* _Brief 1_
Can you rewrite the paragraph beginning "Today, I wrapped up Chapter 33" from the post about writing the book more briefly, keeping its main facts?
* _Brief 2_
Will you continue the post about writing the book and about ghosts, starting after its last sentence?

* _Text for analysis_
# # #

Today, I wrapped up Chapter 33 and went through the aftermath of the latest attack on the main character, with a little assistance from a new operative, and one I’m beginning to like more than I should.

I’m hoping this is not a bit-part player whose going to steal every scene she’s in.

Then it’s onto chapter 34 where we get to sit down and discuss what happened and why.  Sometimes we tend to overlook the obvious, and not realise that what seems too good to be true generally is.

And where the title of the book gets justified.

There’s more than one betrayal going on here, and it’s going to be a hard pill for one of the characters to swallow.

In a word: Ghost

Have you seen one?  I haven’t.  Yet.

I’ve stayed in a few places where ghosts were purported to be roaming the passages at night, but apparently not the night I was staying.

And that’s something else that I have a problem with, why is it ghosts only come out at night, or is that just the perception I have hot from reading up on the subject.

# # #

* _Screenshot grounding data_
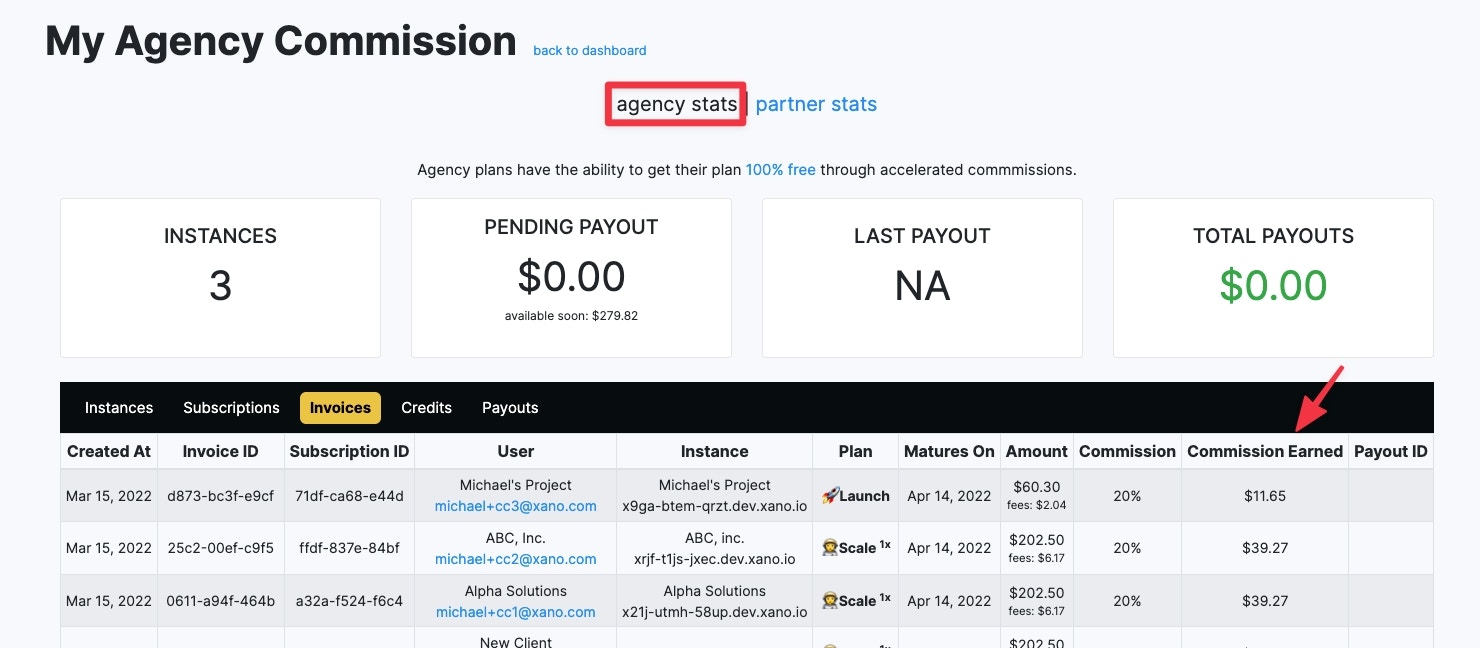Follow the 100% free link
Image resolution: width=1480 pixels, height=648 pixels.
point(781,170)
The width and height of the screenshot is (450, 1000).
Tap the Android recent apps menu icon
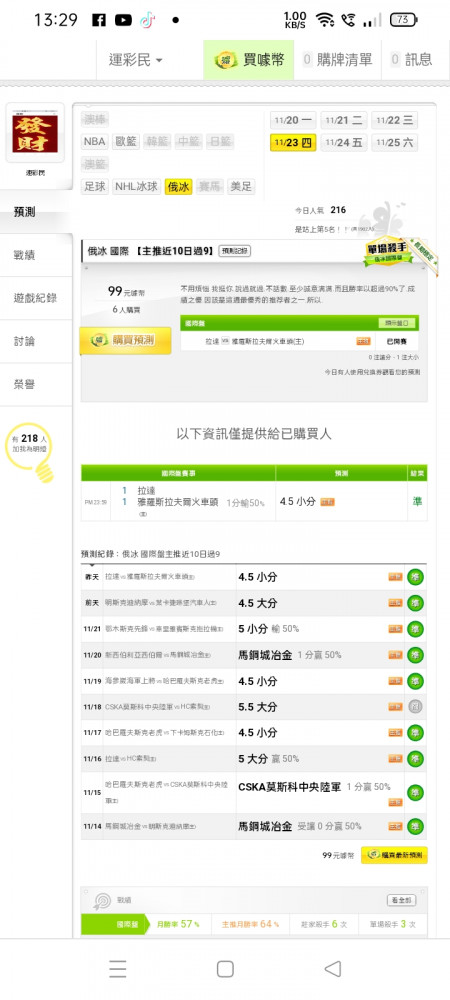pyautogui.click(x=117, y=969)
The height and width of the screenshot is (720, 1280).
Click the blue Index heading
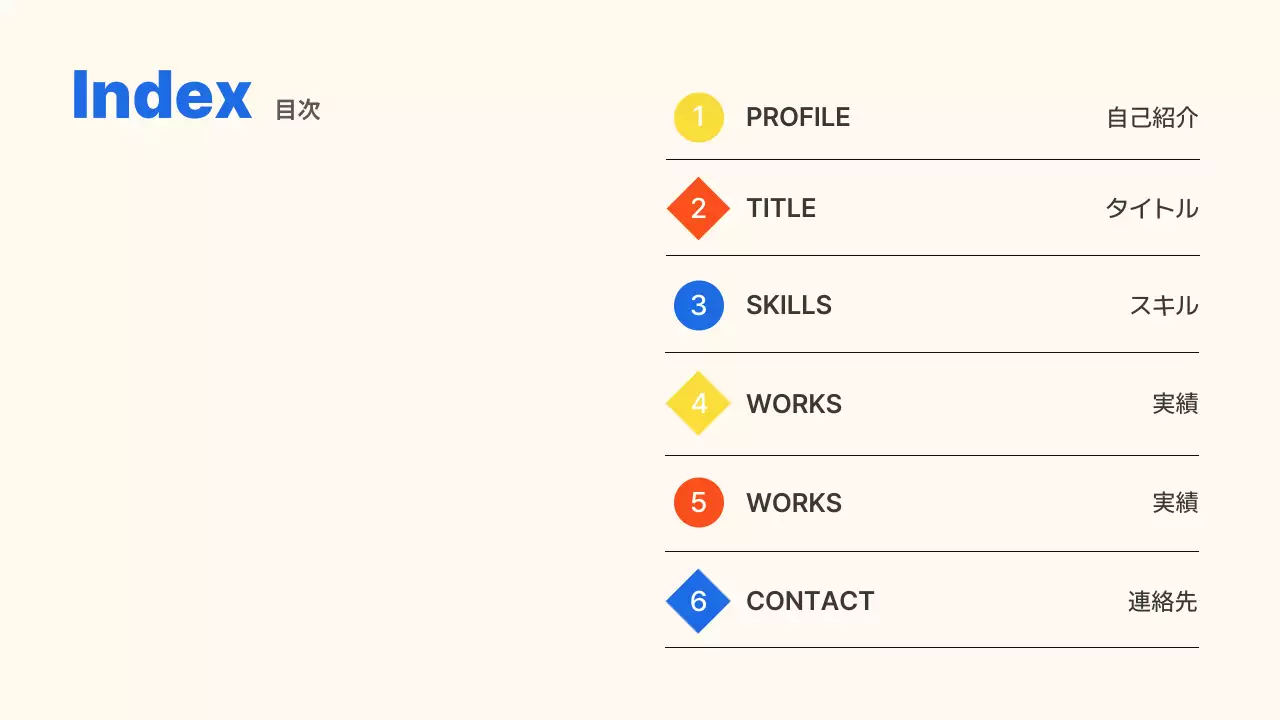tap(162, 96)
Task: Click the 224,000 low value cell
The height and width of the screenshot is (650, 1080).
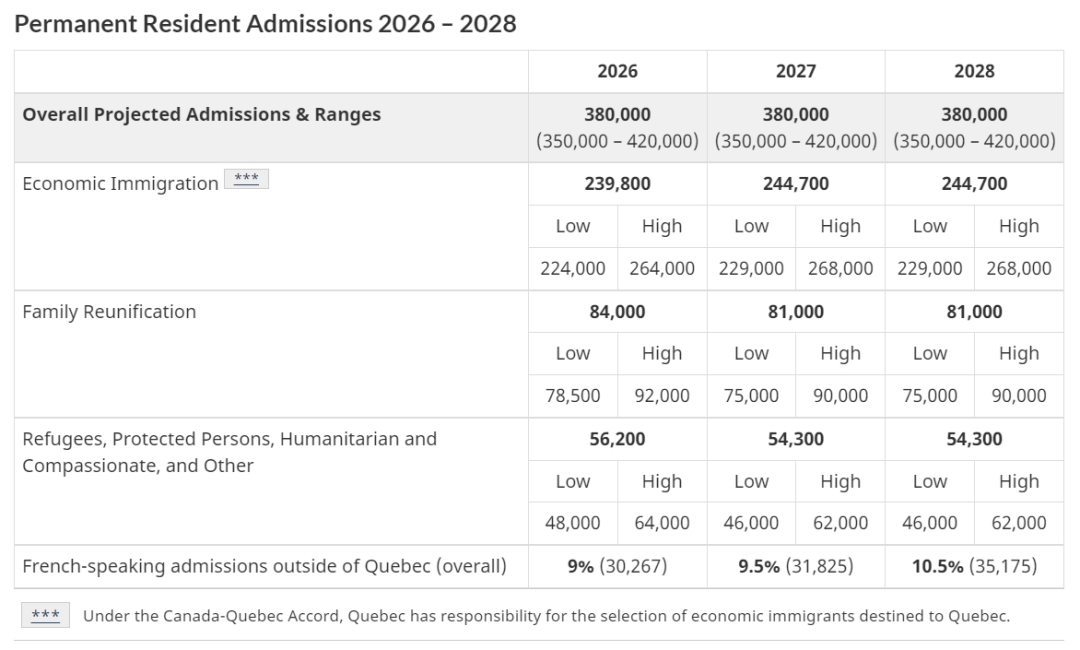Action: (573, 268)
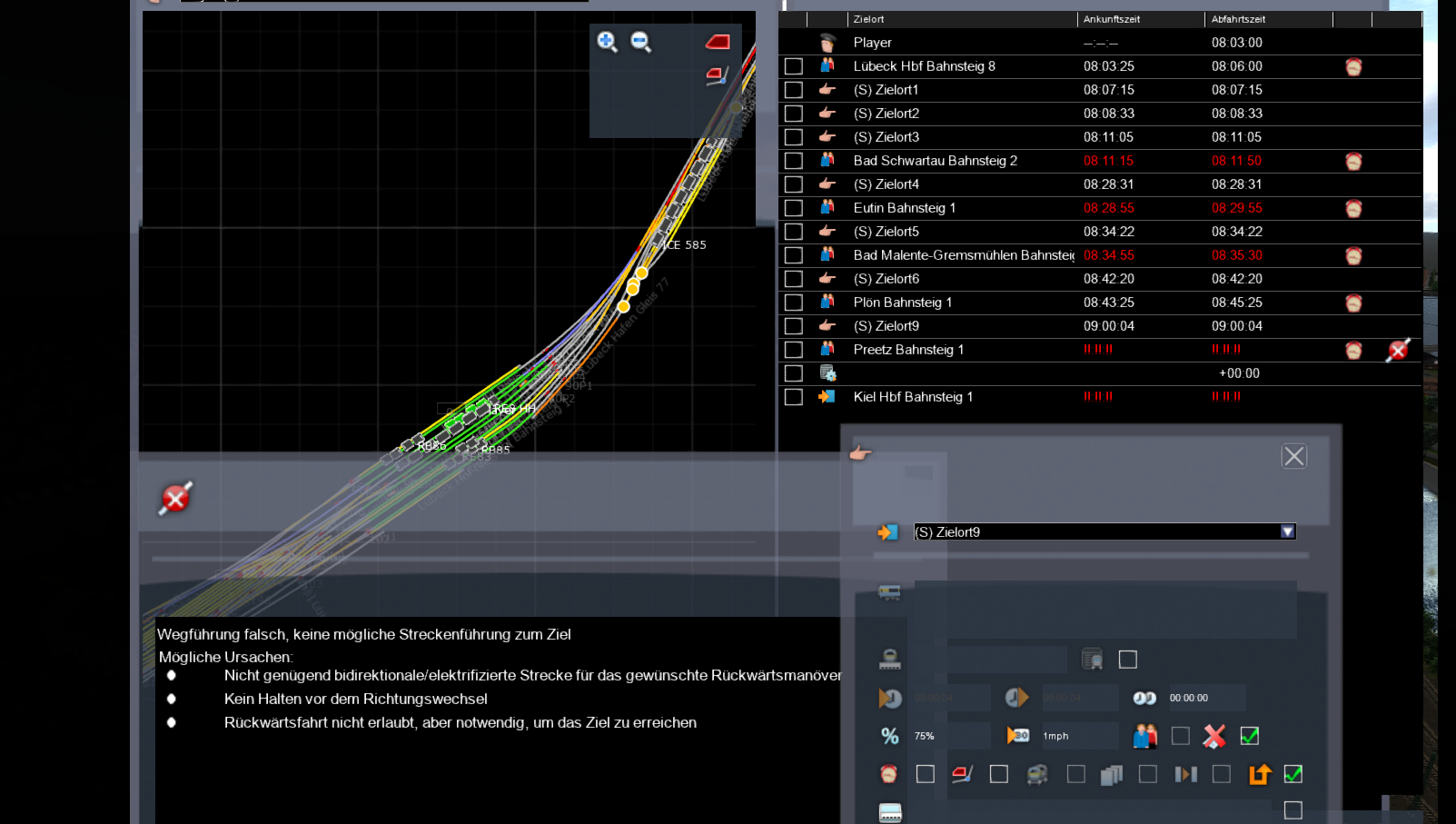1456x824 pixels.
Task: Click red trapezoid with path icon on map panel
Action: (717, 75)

# # #

* _Answer area 1_
Today I finished Chapter 33, covering the aftermath of the latest attack on the main character with help from a new operative I'm starting to like more than I should.

* _Answer area 2_
Maybe my view of ghosts is somewhat stilted, after all, I think my first introduction to ghosts was watching The Centerville Ghost, a movie I saw on t.v. when I was very young.

You have to admit Hollywood’s perception of ghosts is quite interesting.

 

But…

Do you think they are real?  Do I think they are real?

I think I would have to be presented with some fairly solid evidence they exist, but perhaps not to the point of meeting one.

There are, it seems countless examples of ethereal forces, you know, wind blowing where there’s no wind or draught outside, room temperatures dropping for no apparent reason, knocking, rattling of chains, strange noises like low moaning.

 

And yet…

There are hotels you can stay in such as the Chelsea Hotel in New York, where it’s possible to run into Sid Vicious.

Sorry, not staying there any time soon.

Then there’s the Hollywood Roosevelt Hotel in Los Angeles where it’s possible to run into Marylin Monroe, who lived in room 229.

That could be an interesting encounter.

Another is the Westin St Francis in San Francisco where the actress Virginia Rappe died while attending a party held in Fatty Arbuckle’s room, Arbuckle’s room, who was later accused of assaulting and murdering her, and whose career tanked after the incident.

Her ghost is seen moving about the hotel tearing her hair out.  It seems all of the spectral activity occurs on the 12th floor.

 

Good to know if I decide to stay there.  I wonder if they have a 13th floor?

Perhaps in too old to be running the gamut of paranormal experiences, the old heart is not as strong as it used to be.

Writing about writing a book – Day 5

6:30 am, can’t sleep.  Too many notes to self!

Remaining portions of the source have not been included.